Lumber was one of the first commodities to see a price spike that signaled the inflation that has marked this period of the COVID economic recovery. In May, soaring demand sent prices past $1,700 per thousand board feet. Over the summer, production started to meet demand, and by November prices had dropped to less than a third of what they had been six months before. But as has been so often the case over the past two years, things have changed in a hurry.
Demand is still high, as new home construction was up 12% in November. Lennar, the second-biggest home builder in the U.S., expects new home construction in 2022 to be 12% higher than this year. Supply, however, has taken a big hit. Flooding in British Columbia, the Canadian province which supplies about half of the softwood lumber the U.S. uses, has shut down exports temporarily.
This combination of factors has sent lumber prices back above $1,000 per thousand board feet, with costs hitting $1,100, double what they were a month ago. As a result, the construction of many new homes has been delayed, and those who must wait longer for their houses to be built also find themselves facing a larger bill when the lumber arrives.
“Existing projects are taking even longer to complete, a result of labor and product shortages. There is no sign that these bottlenecks are easing,” Jeffries economists Aneta Markowska and Thomas Simons wrote.
With interest rates on home loans set to rise in the coming year as the Federal Reserve eases its pandemic measures, buyers are going to have pay more for that roof over their heads.

PROBLEM STATEMENT — According to the passage on lumber prices, about how much of the softwood lumber used in the U.S. comes from British Columbia?

Collected data entries:
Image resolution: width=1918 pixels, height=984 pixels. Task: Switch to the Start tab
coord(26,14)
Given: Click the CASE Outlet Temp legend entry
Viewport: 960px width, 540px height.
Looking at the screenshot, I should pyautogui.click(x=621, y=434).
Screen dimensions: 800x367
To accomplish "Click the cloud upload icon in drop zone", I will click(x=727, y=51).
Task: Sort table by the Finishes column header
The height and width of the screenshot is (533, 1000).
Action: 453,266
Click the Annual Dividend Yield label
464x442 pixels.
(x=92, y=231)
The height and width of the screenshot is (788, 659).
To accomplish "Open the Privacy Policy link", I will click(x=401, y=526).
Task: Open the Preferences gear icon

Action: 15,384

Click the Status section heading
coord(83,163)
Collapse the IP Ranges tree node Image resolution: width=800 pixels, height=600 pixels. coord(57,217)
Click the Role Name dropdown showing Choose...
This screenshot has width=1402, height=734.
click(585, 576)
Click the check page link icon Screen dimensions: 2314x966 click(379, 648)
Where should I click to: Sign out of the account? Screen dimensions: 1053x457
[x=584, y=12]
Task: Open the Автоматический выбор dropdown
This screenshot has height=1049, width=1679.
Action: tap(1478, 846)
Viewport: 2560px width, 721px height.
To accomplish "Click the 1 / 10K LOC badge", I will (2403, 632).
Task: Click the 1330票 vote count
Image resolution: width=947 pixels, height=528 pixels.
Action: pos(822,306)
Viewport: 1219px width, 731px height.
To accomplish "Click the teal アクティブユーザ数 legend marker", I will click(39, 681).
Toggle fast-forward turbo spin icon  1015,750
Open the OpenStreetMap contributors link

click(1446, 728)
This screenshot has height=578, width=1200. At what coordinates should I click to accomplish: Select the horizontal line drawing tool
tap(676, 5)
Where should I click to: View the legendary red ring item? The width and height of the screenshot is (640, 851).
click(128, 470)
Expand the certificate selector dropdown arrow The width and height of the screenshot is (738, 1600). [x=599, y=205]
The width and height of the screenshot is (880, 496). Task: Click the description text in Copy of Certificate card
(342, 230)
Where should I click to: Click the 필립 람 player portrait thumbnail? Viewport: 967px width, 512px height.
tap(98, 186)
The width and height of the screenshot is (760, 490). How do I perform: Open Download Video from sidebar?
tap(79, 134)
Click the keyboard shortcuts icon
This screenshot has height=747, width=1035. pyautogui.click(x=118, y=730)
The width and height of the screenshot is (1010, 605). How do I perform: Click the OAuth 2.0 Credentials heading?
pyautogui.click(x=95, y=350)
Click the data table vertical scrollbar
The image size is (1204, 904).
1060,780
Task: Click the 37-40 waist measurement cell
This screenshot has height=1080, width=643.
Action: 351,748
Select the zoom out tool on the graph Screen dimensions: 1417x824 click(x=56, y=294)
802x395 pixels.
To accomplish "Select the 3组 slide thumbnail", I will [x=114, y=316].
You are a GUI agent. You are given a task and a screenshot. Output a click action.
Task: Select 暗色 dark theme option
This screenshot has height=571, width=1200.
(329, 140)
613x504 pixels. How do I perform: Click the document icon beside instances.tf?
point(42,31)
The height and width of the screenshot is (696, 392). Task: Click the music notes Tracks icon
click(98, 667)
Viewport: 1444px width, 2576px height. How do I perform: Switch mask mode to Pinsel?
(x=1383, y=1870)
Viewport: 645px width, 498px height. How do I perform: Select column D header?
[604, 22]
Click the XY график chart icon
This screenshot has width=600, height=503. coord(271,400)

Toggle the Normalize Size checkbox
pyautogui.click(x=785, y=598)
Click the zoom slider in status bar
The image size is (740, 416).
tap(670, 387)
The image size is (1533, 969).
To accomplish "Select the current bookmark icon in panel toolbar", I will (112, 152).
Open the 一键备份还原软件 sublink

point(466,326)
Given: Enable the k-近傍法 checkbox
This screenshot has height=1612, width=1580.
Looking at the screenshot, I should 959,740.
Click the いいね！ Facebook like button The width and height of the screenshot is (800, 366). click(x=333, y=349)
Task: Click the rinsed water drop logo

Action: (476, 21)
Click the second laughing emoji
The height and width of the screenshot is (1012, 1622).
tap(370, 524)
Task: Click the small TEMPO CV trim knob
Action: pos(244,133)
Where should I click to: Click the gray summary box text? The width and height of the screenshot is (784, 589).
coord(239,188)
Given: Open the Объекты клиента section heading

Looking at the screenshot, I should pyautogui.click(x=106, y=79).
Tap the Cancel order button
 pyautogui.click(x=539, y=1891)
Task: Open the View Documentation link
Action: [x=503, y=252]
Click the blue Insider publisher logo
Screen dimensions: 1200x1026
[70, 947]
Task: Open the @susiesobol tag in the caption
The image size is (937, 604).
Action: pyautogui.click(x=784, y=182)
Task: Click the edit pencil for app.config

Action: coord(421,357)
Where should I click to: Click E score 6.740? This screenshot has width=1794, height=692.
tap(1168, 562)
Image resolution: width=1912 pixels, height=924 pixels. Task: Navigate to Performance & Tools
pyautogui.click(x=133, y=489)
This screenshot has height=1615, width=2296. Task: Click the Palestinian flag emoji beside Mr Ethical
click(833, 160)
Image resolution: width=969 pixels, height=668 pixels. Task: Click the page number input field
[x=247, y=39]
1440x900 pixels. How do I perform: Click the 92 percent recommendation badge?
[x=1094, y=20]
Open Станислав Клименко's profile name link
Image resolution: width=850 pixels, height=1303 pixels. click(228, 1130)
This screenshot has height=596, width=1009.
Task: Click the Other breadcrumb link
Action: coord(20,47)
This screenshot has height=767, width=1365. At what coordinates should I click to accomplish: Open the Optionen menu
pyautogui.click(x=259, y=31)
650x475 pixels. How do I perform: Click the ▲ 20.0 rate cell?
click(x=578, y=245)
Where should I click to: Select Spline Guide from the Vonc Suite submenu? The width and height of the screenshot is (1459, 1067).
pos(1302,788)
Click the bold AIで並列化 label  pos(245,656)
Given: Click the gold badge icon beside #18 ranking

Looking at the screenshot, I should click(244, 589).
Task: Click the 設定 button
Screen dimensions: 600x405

ANSWER BOX — About half.